— Begin Records to use —
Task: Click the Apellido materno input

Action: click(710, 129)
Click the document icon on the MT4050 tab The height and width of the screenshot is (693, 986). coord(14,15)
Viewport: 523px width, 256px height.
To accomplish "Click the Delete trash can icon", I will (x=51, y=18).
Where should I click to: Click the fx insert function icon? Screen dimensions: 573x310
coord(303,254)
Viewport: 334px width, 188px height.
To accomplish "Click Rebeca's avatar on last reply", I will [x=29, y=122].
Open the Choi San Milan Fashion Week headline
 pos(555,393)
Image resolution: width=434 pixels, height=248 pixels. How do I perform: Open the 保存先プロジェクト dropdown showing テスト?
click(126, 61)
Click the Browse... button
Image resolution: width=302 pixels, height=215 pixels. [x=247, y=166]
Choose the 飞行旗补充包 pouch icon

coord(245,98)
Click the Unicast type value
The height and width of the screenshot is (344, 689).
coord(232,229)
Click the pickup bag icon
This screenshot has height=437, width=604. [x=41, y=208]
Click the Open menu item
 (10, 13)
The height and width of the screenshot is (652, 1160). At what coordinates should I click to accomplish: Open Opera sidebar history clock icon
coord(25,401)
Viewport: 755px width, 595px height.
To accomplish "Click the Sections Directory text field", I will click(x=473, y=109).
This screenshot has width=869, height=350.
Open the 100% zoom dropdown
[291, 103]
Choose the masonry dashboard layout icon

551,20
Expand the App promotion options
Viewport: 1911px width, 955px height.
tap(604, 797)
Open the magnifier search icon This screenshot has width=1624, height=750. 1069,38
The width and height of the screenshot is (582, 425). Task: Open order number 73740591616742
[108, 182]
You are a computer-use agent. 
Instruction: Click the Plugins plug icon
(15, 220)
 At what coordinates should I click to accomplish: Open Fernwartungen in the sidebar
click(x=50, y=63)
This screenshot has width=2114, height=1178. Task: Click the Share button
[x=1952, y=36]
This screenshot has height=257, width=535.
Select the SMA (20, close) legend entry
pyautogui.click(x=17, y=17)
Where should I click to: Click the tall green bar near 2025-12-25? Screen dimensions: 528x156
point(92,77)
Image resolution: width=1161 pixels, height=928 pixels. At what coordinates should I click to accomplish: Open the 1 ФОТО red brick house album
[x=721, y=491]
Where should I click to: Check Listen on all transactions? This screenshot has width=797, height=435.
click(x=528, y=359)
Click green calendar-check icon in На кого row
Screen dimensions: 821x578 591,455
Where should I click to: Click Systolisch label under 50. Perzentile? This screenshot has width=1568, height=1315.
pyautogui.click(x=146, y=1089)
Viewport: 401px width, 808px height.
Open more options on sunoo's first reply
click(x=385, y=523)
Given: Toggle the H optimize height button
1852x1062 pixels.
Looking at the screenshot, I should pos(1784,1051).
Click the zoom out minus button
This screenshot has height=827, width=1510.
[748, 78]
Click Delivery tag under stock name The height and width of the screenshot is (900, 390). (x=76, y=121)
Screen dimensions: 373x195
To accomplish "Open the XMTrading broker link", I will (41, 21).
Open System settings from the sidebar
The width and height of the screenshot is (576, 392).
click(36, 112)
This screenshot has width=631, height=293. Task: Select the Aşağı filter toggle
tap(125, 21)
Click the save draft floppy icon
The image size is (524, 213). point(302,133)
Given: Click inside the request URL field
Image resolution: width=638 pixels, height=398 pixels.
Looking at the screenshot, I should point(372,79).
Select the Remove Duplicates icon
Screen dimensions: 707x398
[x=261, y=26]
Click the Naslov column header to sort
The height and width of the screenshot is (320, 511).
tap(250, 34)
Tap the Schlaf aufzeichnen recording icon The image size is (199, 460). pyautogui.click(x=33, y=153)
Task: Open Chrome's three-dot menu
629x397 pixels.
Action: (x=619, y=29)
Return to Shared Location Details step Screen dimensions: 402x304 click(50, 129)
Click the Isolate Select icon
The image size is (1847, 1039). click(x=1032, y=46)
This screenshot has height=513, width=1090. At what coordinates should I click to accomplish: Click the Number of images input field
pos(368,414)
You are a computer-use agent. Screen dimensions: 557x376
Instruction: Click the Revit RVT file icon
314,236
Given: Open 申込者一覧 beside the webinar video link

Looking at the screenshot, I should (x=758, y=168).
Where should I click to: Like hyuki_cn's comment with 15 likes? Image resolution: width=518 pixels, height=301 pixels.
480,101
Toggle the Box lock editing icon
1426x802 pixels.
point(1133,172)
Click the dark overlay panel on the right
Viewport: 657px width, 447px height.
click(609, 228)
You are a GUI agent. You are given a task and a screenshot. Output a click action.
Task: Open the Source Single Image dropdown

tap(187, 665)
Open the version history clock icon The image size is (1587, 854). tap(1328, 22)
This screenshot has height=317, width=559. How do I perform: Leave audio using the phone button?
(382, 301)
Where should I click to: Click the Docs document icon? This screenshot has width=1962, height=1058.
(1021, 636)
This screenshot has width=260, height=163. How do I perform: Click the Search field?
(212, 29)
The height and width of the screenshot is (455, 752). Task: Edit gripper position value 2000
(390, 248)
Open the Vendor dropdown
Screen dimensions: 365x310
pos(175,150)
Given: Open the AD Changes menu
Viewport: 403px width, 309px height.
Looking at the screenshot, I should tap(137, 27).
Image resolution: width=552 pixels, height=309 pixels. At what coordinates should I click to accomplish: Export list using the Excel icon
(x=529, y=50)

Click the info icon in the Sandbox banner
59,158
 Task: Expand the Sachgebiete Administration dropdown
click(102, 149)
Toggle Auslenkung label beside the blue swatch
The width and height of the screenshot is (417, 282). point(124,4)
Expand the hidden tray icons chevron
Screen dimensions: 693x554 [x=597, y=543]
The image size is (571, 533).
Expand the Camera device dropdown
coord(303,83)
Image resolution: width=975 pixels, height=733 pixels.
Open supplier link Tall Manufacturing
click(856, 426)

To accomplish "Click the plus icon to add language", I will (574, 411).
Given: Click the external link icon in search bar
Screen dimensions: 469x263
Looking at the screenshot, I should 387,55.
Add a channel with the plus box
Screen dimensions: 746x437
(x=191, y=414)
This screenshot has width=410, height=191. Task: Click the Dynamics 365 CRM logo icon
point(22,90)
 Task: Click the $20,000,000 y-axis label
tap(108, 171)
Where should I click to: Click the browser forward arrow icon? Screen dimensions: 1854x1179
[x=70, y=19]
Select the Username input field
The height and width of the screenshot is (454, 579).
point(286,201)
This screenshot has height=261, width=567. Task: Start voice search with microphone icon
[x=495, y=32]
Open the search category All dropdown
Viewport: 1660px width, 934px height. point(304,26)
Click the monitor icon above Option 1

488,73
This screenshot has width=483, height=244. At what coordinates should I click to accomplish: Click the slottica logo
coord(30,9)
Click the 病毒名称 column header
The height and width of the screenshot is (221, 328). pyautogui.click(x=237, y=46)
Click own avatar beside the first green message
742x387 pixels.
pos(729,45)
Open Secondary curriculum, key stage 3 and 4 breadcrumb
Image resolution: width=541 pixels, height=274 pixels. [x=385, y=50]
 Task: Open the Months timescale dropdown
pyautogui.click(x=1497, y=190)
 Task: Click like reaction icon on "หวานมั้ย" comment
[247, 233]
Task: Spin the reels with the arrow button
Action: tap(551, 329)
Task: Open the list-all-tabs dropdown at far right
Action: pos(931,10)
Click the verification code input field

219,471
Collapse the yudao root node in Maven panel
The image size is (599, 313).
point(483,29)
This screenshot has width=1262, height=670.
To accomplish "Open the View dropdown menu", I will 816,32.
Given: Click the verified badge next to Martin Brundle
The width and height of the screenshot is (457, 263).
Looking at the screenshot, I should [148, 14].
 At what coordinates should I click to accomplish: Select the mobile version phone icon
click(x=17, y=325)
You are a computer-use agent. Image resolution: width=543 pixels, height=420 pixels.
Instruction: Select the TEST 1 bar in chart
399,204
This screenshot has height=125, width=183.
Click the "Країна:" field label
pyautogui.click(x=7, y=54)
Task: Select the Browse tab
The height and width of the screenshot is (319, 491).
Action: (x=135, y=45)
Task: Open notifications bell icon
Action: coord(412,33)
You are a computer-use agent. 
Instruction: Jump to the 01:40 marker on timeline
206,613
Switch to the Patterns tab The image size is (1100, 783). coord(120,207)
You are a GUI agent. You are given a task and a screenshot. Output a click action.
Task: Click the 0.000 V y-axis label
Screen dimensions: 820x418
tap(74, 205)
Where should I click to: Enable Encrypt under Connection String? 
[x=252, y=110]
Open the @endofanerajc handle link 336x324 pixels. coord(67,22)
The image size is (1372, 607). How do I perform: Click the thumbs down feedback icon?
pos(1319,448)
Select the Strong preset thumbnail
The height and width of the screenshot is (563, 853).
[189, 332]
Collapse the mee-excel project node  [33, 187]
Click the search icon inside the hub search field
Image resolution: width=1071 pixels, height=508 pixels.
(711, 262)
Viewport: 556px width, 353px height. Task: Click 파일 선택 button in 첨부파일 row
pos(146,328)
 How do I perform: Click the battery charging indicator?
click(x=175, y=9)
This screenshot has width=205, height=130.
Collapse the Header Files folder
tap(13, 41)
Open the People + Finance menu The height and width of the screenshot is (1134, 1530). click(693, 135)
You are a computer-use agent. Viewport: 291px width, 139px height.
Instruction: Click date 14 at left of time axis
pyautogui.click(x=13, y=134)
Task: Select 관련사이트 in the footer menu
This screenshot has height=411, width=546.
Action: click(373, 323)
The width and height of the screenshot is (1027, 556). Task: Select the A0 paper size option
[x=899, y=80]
— End Records to use —
:: Problem statement ::
Repeat the lines between the one holding "This screenshot has height=125, width=183." and the one holding "tap(74, 205)", inclusive, with "Patterns" renamed to "Swatches" and nothing else changed.

:: Exercise result ::
This screenshot has height=125, width=183.
Click the "Країна:" field label
pyautogui.click(x=7, y=54)
Task: Select the Browse tab
The height and width of the screenshot is (319, 491).
Action: (x=135, y=45)
Task: Open notifications bell icon
Action: coord(412,33)
You are a computer-use agent. 
Instruction: Jump to the 01:40 marker on timeline
206,613
Switch to the Swatches tab The image size is (1100, 783). coord(120,207)
You are a GUI agent. You are given a task and a screenshot. Output a click action.
Task: Click the 0.000 V y-axis label
Screen dimensions: 820x418
tap(74, 205)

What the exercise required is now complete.